Milou

02 June 2011 Comments

We all agree that the dog looks like Tin Tin’s dog, but nobody can remember his name. There is silence while we rack our brains, and suddenly Agnès blurts out ‘MILOU!’ Yes. Milou. In English translations of Tin Tin, he’s Snowy, but since my acquaintance with Tin Tin is based on summers spent in Brittany as a teenager, where my French host family had stacks of Tin Tin books lying around their rambling Breton farmhouse, to me he’s definitely Milou. And to Agnès too, since she’s French.

Milou is not new, evidenced by his dirty white and dishevelled coat, but he doesn’t look like he has been any child’s favourite toy yet either. He is a gift to the Luwingu project from an MSF Water and Sanitation Specialist, Paul Jawor, who has sent over 50 second-hand soft toys to MSF projects around the world. His instructions are always the same: to photograph the creature on location with a variety of exotic backdrops, and finally to award him (or her) to a deserving child. He plans eventually to compile the photos into a series of children’s books. So Milou accompanies us on a weekend away to Lumangwe Falls, a spectacular waterfall about 100km northwest of Luwingu as the crow flies. He swims dangerously close to the 30m drop, gets car sick on the bumpy roads and tries his first nshima, Zambia’s native cuisine. And then he is back on our bookshelf, neglected, and it is time to find that deserving child.

Milou at the Lumangwe Falls

Milou at the Lumangwe Falls

The deserving child I have in mind is Samuel. When I last saw him on 30th March, he was suffering from an ear infection, and he screamed in pain when the clinician looked into his ear with an otoscope. His CD4 count had come back as 479, indicating the need for him to start ARV treatment (children with CD4 of less than 750 should start treatment), however he needs to be initiated at the hospital in Luwingu, and last time Christina couldn’t take him because her mother, Joyce, was not well and unable to watch the remaining children. At this last appointment, Samuel was given Amoxicillin for the ear infection, but I regretted that his referral to the hospital for treatment was delayed by another two weeks.

So today, 13th April, I am determined that Christina will take advantage of a lift from Ipusukilo to Luwingu District Hospital in an MSF vehicle in order to have Samuel assessed for treatment. I accompany her to the consultation room, where she tells Anthony with a shy smile that she frequently feels the baby kicking, and she’s given another month’s supply of the combination pill (TDF/3TC/EFV), which she is taking at 7 o’clock every evening, and which we all hope is pulling up her CD4 count. Since the CD4 count typically only increases by 5 to 7 per month after the onset of treatment, her blood is not re-tested at this stage. She agrees with the suggestion to bring Samuel to Luwingu for assessment, and the two of them are bundled into the MSF vehicle along with another HIV positive mother, her baby and a young, very sickly looking daughter.

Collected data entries
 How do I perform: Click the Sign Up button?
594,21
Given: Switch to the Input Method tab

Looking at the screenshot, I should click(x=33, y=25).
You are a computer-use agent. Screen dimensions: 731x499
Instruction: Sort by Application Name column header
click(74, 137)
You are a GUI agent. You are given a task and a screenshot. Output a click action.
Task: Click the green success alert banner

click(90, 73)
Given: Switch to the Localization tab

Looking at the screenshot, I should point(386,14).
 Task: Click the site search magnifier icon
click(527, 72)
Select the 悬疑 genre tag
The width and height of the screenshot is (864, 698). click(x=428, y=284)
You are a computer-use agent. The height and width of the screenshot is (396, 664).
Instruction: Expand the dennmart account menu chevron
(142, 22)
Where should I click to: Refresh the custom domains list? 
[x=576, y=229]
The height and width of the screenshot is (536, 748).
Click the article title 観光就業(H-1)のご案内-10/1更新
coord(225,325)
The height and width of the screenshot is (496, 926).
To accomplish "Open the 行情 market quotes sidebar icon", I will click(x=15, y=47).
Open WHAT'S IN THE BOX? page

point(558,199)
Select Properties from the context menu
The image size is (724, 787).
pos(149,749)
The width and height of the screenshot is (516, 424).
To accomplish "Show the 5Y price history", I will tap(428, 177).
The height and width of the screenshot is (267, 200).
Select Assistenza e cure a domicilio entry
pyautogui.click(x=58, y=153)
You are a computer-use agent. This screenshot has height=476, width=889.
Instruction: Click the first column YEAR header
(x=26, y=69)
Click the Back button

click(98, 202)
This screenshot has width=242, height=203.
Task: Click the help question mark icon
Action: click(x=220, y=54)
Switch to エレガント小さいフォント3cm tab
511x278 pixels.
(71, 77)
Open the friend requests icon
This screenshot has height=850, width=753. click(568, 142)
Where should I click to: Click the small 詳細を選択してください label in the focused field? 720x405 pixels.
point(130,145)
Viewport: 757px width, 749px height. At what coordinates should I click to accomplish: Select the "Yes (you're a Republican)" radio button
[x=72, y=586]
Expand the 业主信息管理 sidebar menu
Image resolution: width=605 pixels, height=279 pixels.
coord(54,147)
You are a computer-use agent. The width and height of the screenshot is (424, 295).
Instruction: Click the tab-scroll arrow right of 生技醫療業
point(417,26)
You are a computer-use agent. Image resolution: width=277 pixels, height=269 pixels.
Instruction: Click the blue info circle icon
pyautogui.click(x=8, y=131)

What to work on:
According to the text about Milou, why is Christina's blood not re-tested at her 13th April consultation? Explain in one to three sentences.

Final answer:
Her blood is not re-tested at this stage because the CD4 count typically increases by only 5 to 7 per month after treatment begins.